PROBLEM STATEMENT: Once you reach the line with "Click the Gaming topic bubble icon" below, copy each line exactly, stopping after the line with "Image resolution: width=551", and skip any pictures.

GIVEN RECORDS:
:::
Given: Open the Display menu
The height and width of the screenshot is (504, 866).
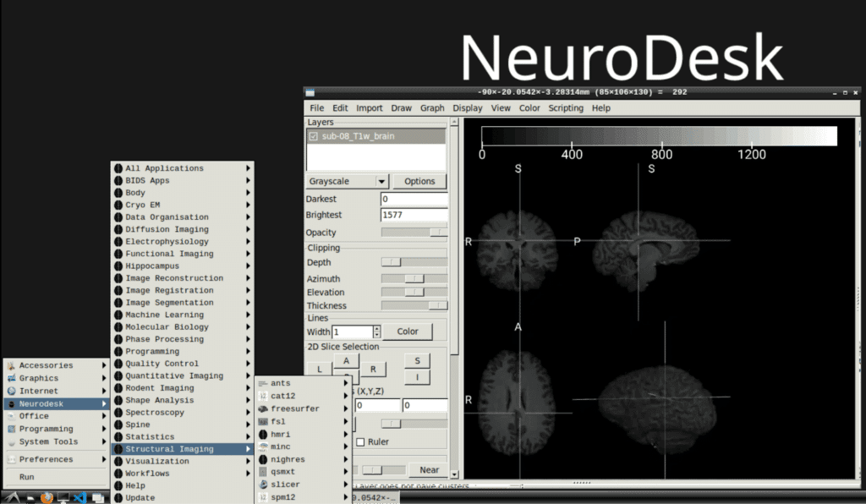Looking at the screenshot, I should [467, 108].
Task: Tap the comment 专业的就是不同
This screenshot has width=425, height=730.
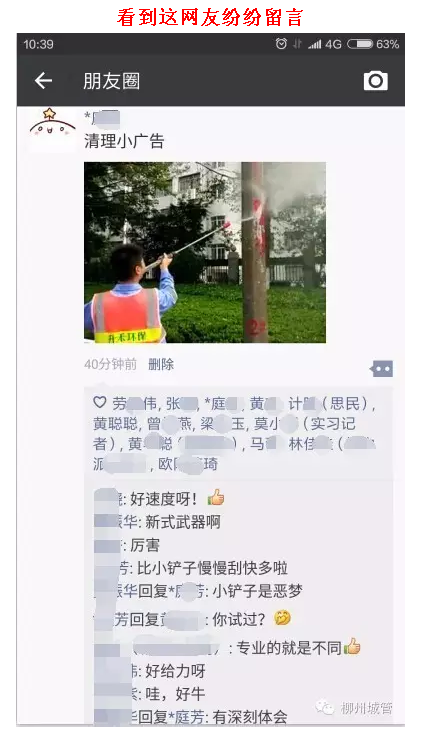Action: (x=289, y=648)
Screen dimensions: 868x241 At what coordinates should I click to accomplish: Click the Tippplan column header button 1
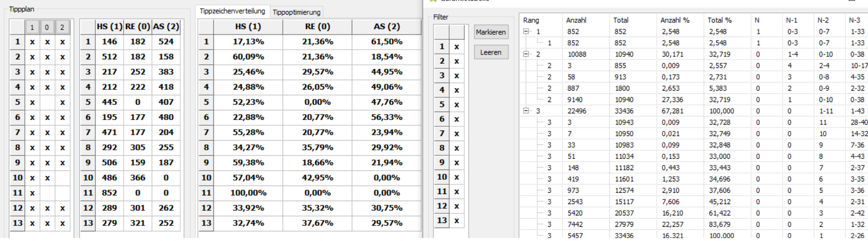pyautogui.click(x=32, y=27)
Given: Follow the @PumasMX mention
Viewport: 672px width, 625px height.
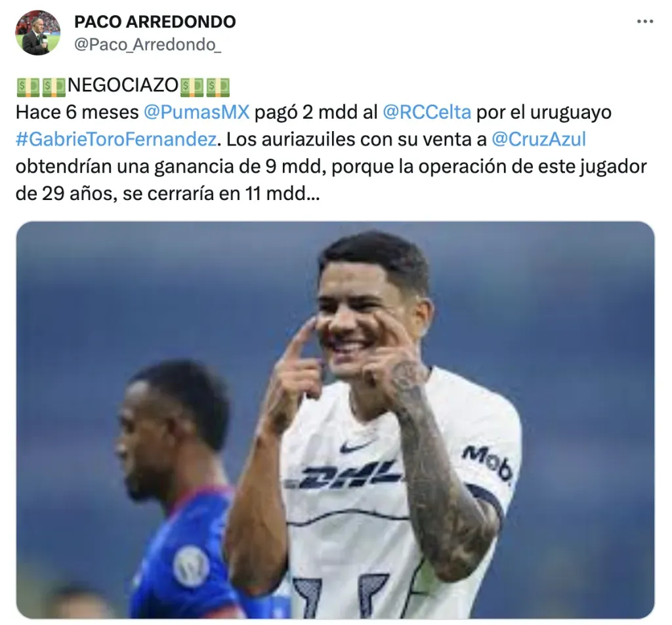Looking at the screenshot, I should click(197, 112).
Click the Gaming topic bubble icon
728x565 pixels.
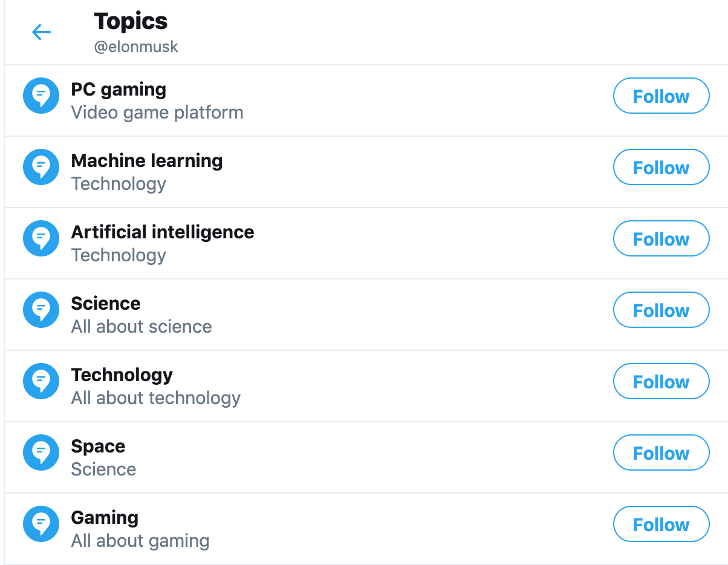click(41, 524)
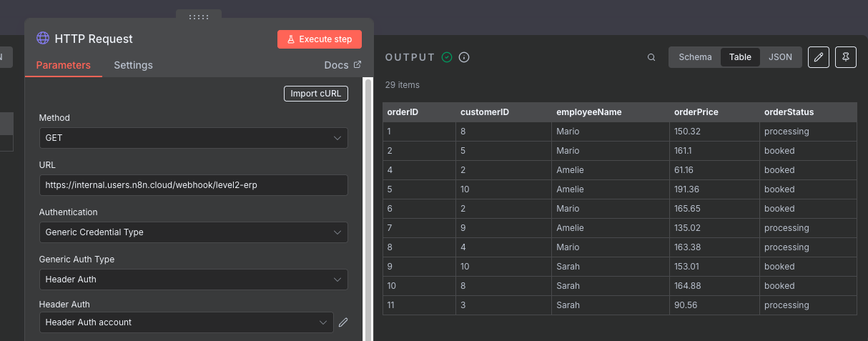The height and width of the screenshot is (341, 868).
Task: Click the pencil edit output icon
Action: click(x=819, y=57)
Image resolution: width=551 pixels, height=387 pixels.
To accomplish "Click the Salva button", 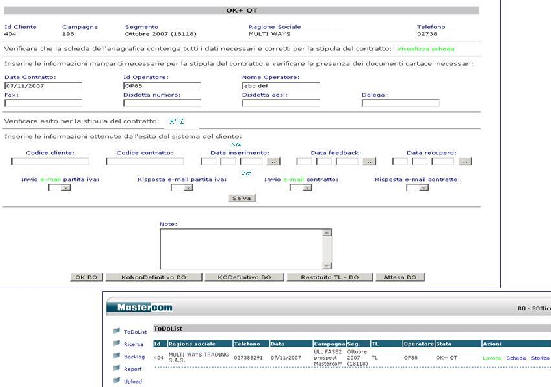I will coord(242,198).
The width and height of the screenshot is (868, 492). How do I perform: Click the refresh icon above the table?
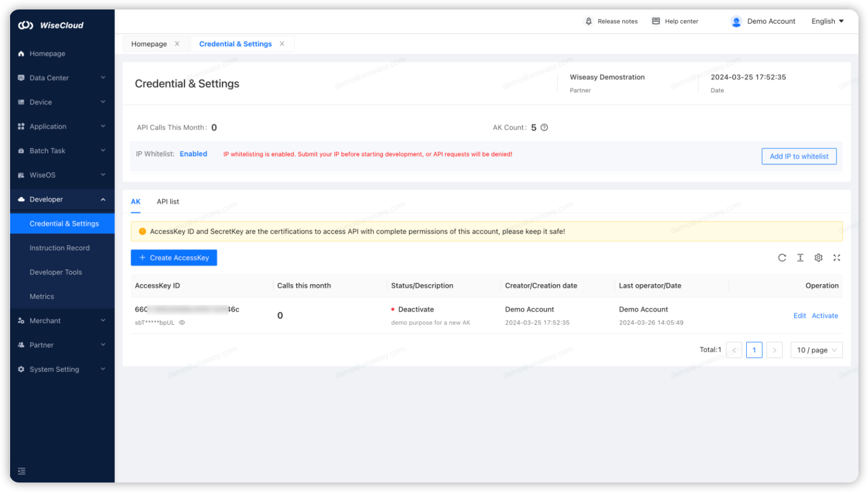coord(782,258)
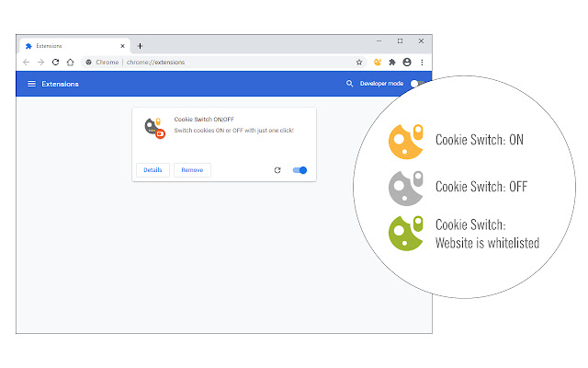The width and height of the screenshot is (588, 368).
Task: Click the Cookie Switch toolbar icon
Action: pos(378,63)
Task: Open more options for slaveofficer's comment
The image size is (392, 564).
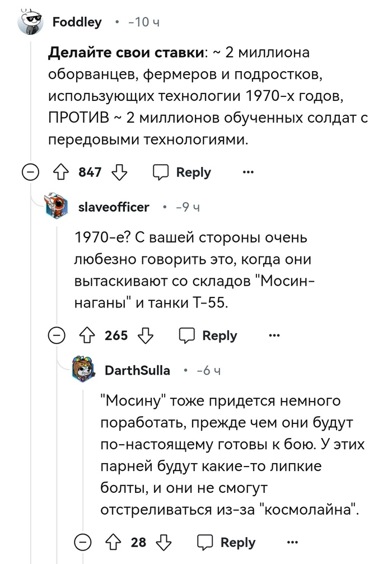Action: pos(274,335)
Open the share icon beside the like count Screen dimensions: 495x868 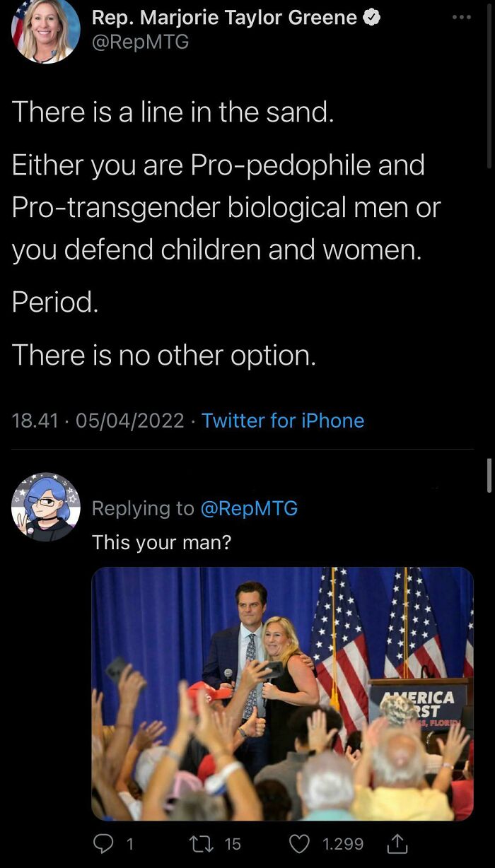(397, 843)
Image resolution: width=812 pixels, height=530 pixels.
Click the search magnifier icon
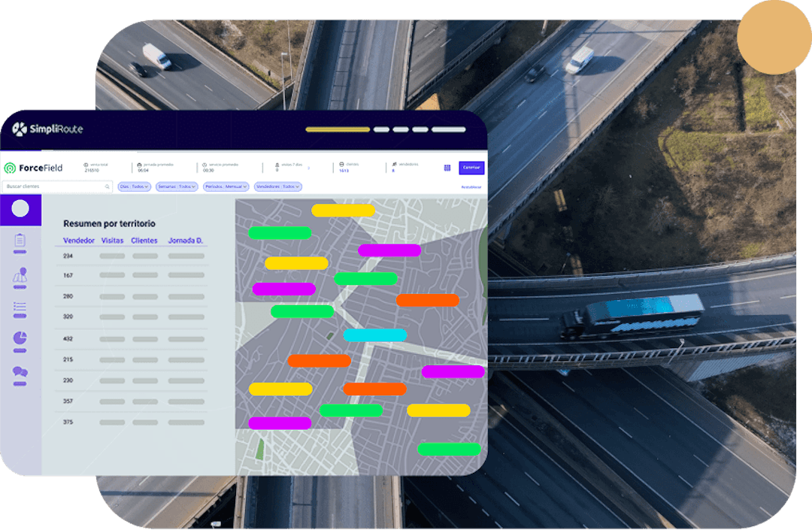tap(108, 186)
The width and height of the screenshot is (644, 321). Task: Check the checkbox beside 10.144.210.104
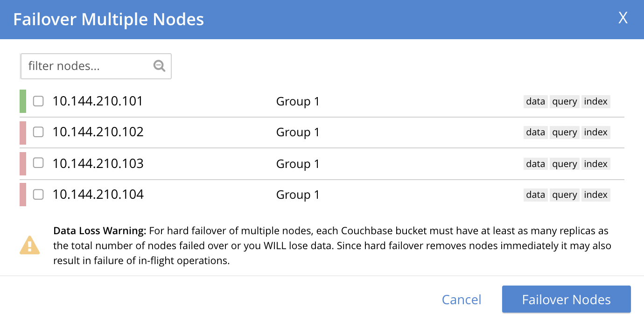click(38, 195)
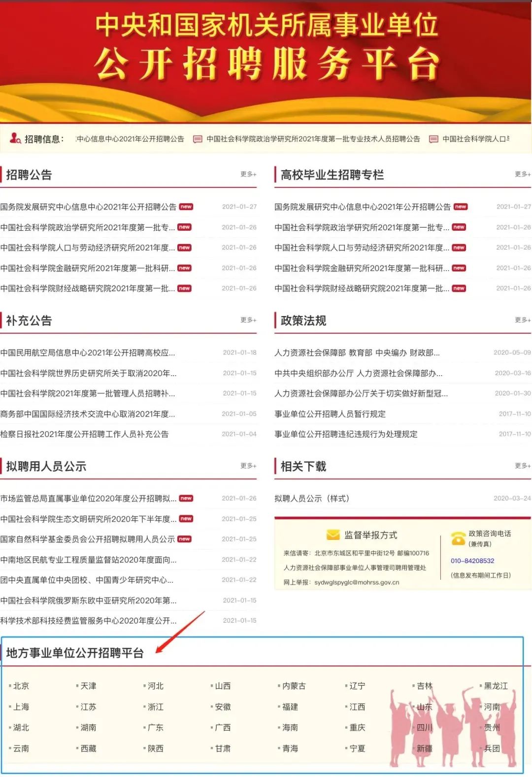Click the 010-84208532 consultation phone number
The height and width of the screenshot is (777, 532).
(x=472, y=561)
:::
RESPONSE AREA:
Click the Gaming topic bubble icon
728x565 pixels.
click(41, 524)
The height and width of the screenshot is (341, 868).
Task: Click the pencil edit output icon
Action: click(x=819, y=57)
Image resolution: width=551 pixels, height=387 pixels.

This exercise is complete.